Last week, the Chinese government announced a series of proposed restraints including stricter enforcement of capital gains tax on home sale profits and the imposition of higher deposits for the purchase of second homes.
“Turning the screws on property speculation appears to be aimed at limiting a potential asset bubble in China,” said Angus Raine, CEO Raine & Horne.
“The upshot is that cashed up Chinese nationals could look to foreign property markets, which will surely mean more money flowing into Australian real estate in capital cities such as Sydney.”
“We’ve had a few wins in recent times with the Significant Investor Visa, and combined with the Chinese government’s restrictions, this will surely mean more money finding its way into the eastern suburbs housing market,” he said.
“In fact, we’ve already received significant interest from Chinese buyers,” he said, referring to one particular Bellevue Hill property.
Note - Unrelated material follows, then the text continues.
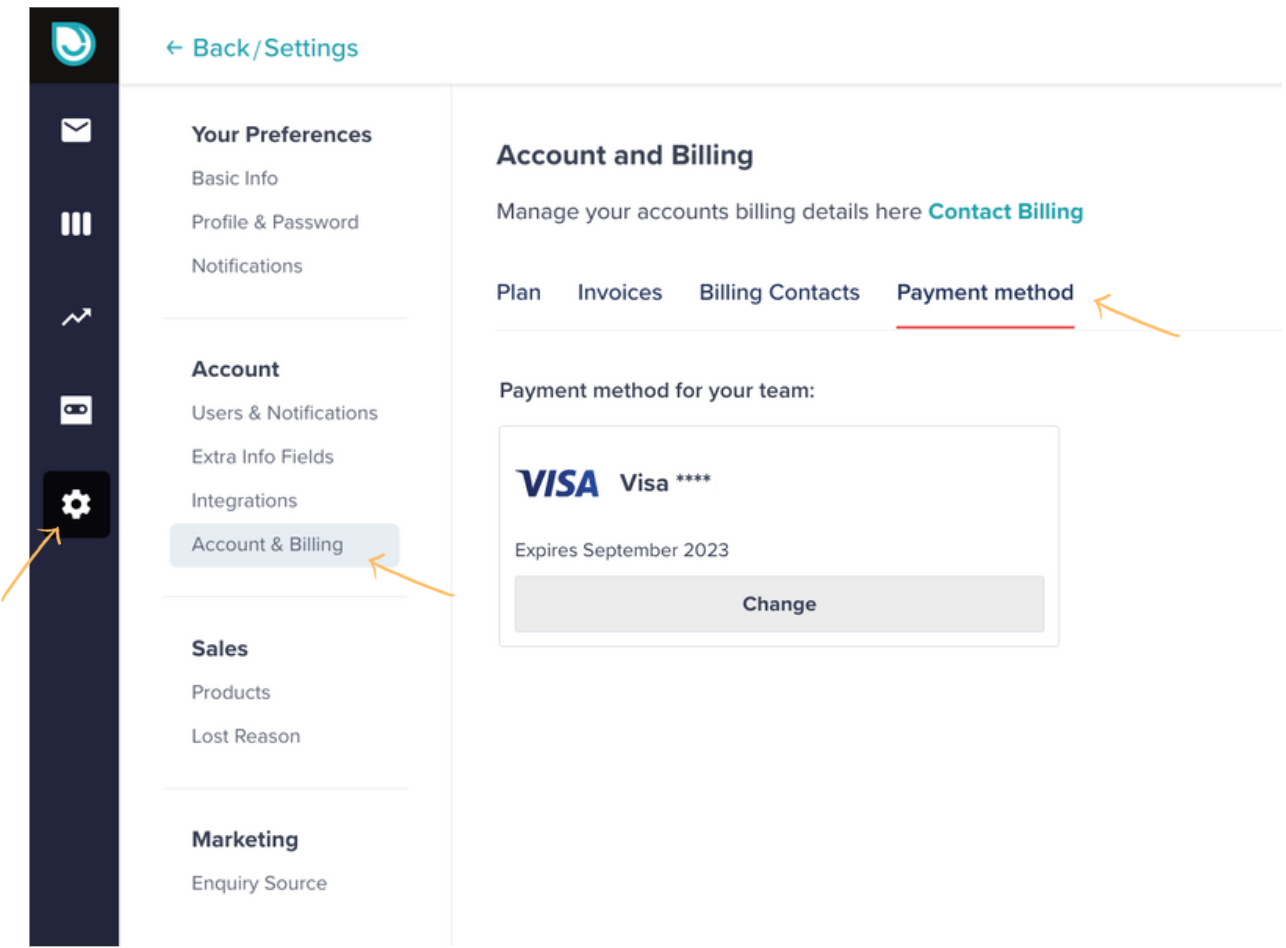
Task: Open Users & Notifications under Account
Action: tap(285, 413)
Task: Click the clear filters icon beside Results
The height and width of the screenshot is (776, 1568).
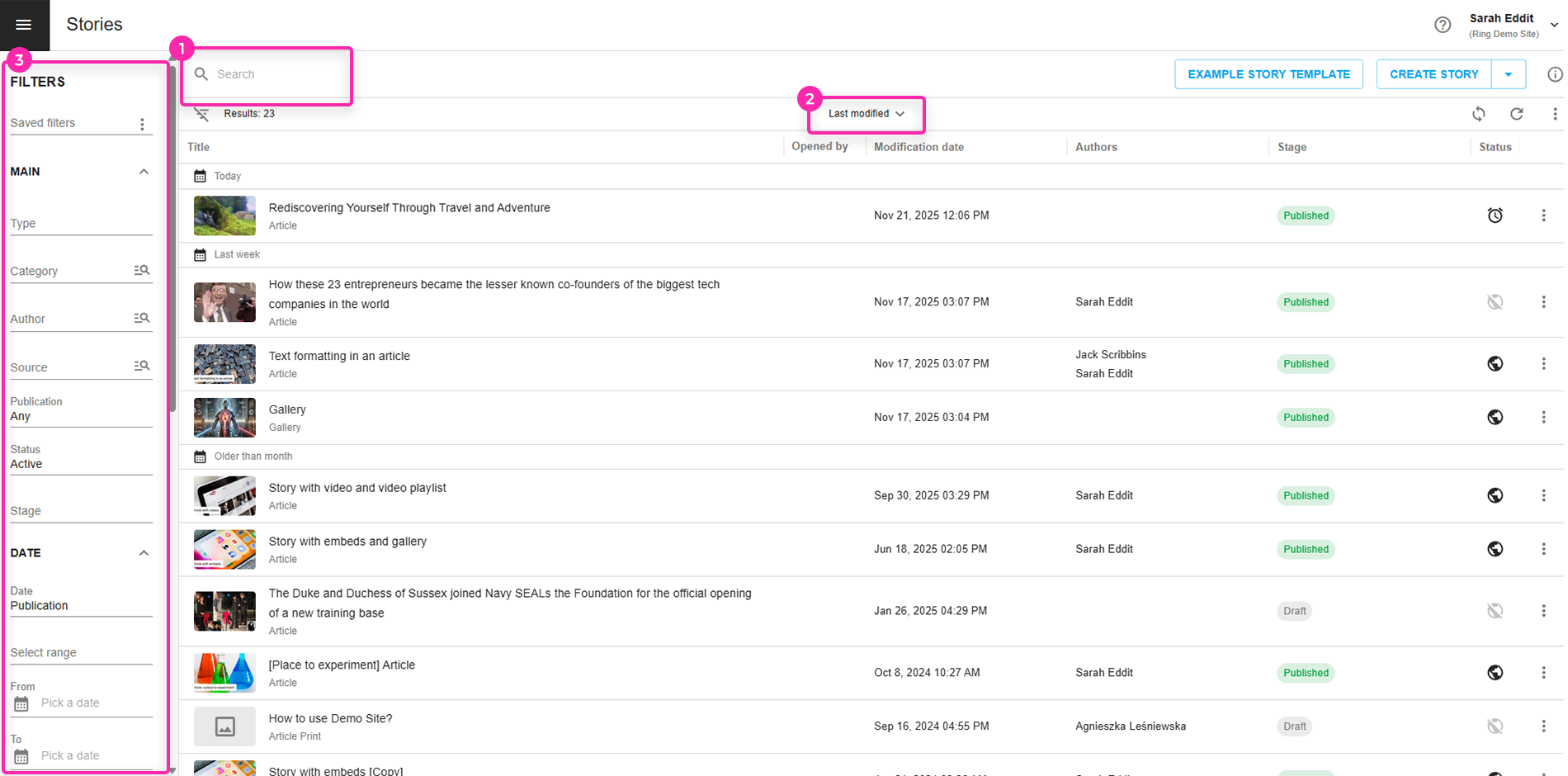Action: (201, 114)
“This luxurious near new residence … has attracted plenty of enquiry from Chinese buyers, with one offer already on the table.
“It ticks all the boxes with Chinese buyers and investors including harbour views, excellent build quality and close proximity to schools,” added Mr Goldman.
It’s also expected that legislative changes in China will flow through to the prestigious North Shore real estate market.
Dick Crampton from Shead Property in Sydney’s North Shore claimed international buyers come in waves.
“Right now I wouldn’t consider us to be experiencing one of the ‘waves’,” he told Smart Property Investment's sister title, Real Estate Business. “I’m not sure what generates it, but they come every six months or so.
“The last spike was the middle of last year because Mirvac Tower was completed, and it was heavily advertised in Asian countries like Korea and mainland China.”
However, Mr Crampton claims Chinese investors aren’t just about profits.
“These new changes might increase international activity a little, but we often find Chinese investors don’t invest in Australia for the profit and returns," he said.
“They see Australia as a safe haven and an easy way to secure their funds.
“We’ve had one Chinese investor purchase a property and left it untenanted and empty for long periods of time, especially when there were rumours the Chinese government would be taking money from the high earners.”